The review process doesn't magically avoid regressing things. "No
regressions" is impossible without someone actually testing things.
Claiming otherwise is dishonest. So if I end up as maintainer here I
certainly am not going to promise "no regressions" for chips I can't
test, without someone interested in those chips testing them. Of course
I'll take regression fixes when they do happen and someone notices, but
I can't know in advance until someone does.

Consider a patch that changes some codepath in the driver. I can't know
whether the original logic was always broken, or whether it worked on
some chips, and whether the new logic works on those chips or will
regress them, without testing. This is a regular occurrence with
brcmfmac, due to the complexity and variability of the firmware
interface. Often multiple versions of stuff are supported, or some
structures can be extended, but sometimes they can't. It's a mess, and
without firmware source code nor any official specs, there is no way to
know exactly what is intended and what the backwards compatibility
requirements are.

The only way to avoid that is to gratuitously introduce version/chip
gates for *every single change affecting behavior from the firmware
POV*, which is a complete non-starter and would quickly yield a giant
mess of spaghetti code. It's bad enough having to support explicit
ABI-breaking changes in firmware, and having to deal with multiple
versions of huge structures and convert between them. Trying to outright
keep existing logic identical for "other chips" is just not going to
happen, not without first having confirmation of what the requirements
are from someone who has the required docs/source.

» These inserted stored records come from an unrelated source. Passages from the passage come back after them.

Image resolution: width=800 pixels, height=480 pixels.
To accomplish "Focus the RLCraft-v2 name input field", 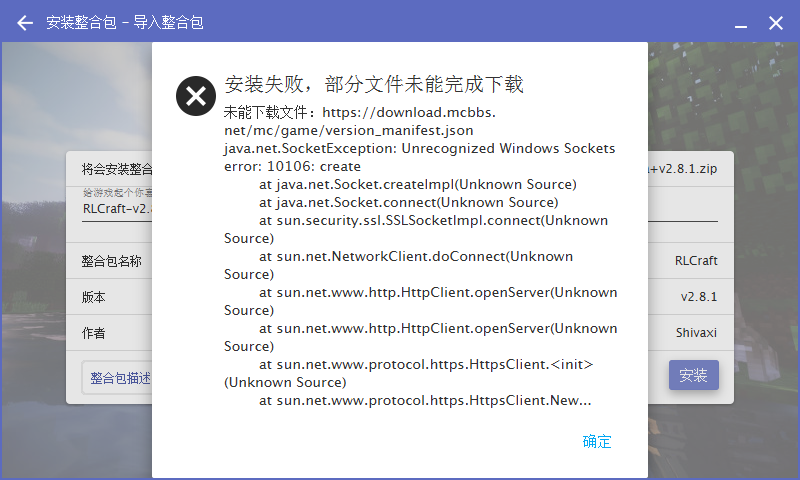I will pos(116,209).
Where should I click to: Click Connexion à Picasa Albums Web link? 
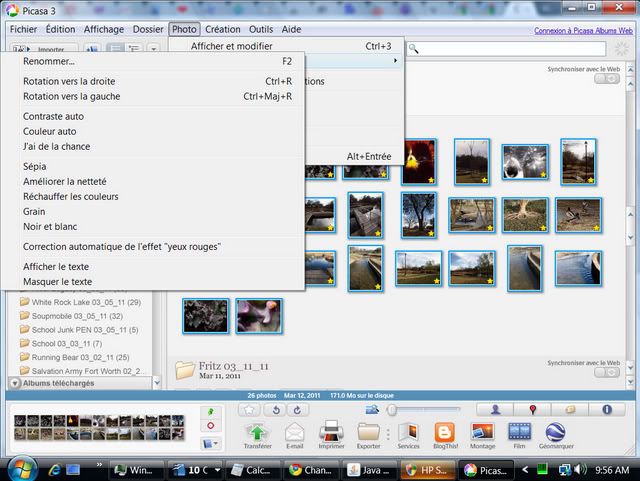coord(583,31)
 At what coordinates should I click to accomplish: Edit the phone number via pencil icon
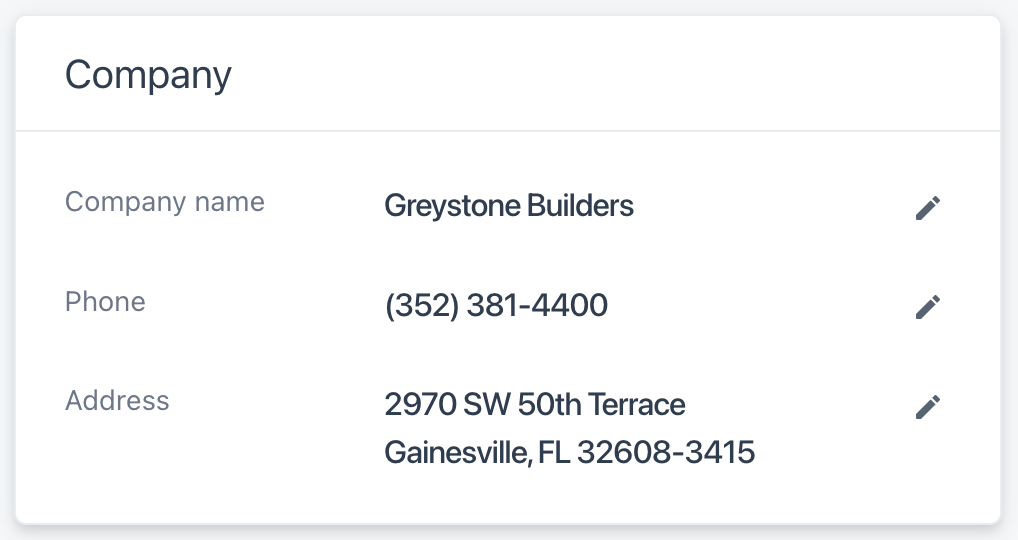(928, 307)
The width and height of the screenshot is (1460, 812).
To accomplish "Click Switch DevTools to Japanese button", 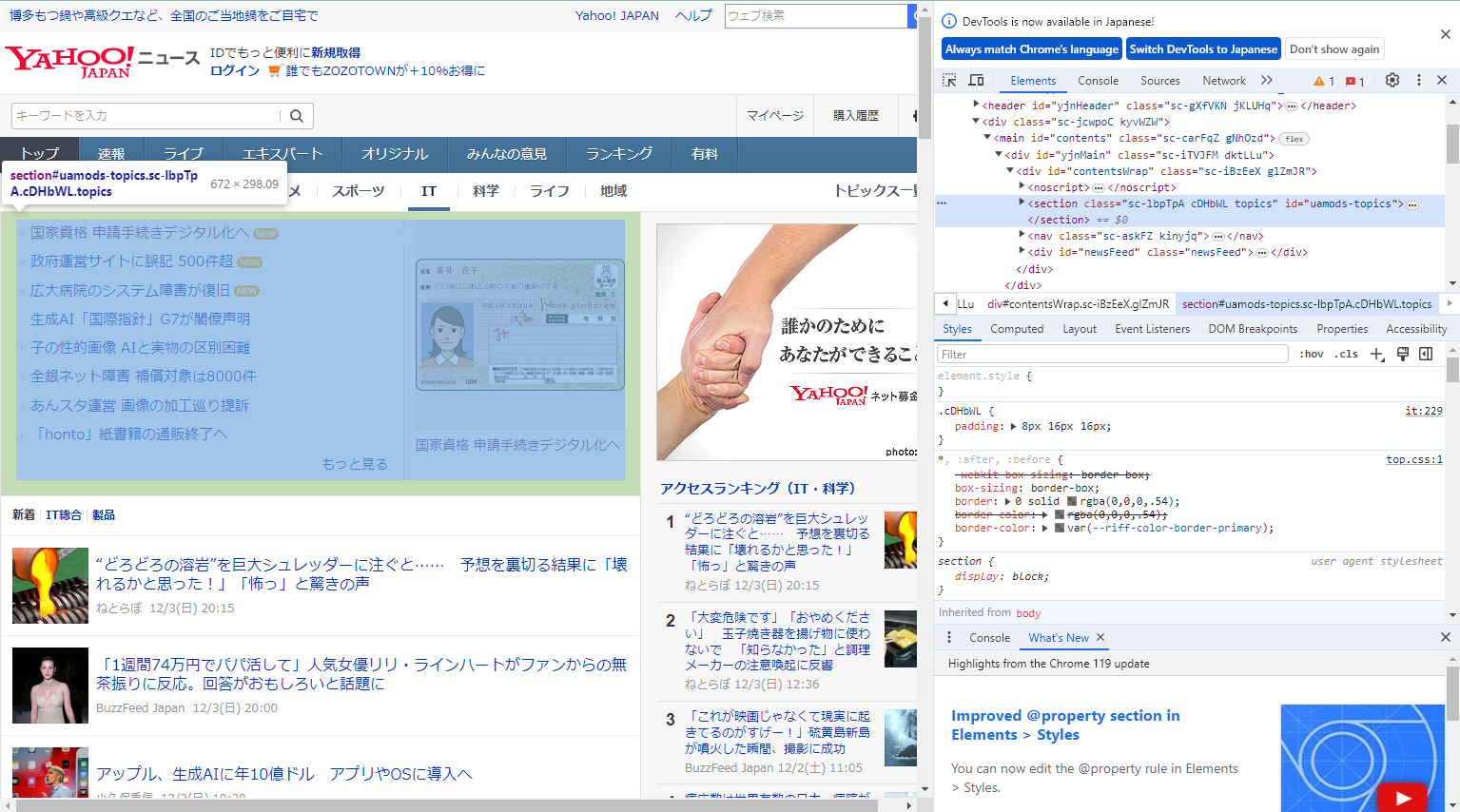I will (1203, 49).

I have a patch to enable WPA3 in Broadcom chipsets (yes, the driver is
in such a sorry state it doesn't even support that yet). The current
support attempt was added by a Cypress engineer and uses a completely
different firmware mechanism. Is that supposed to actually work? Does it
work currently? Is that the case for all Cypress firmwares? Or only
some? Does the alternate mechanism we have for Broadcom chips work too?
Only Cypress can answer those questions ahead of time, and they aren't
(they ignored me last time I brought this up). So my current patch just
replaces the mechanism with the known-working one for Broadcom chips.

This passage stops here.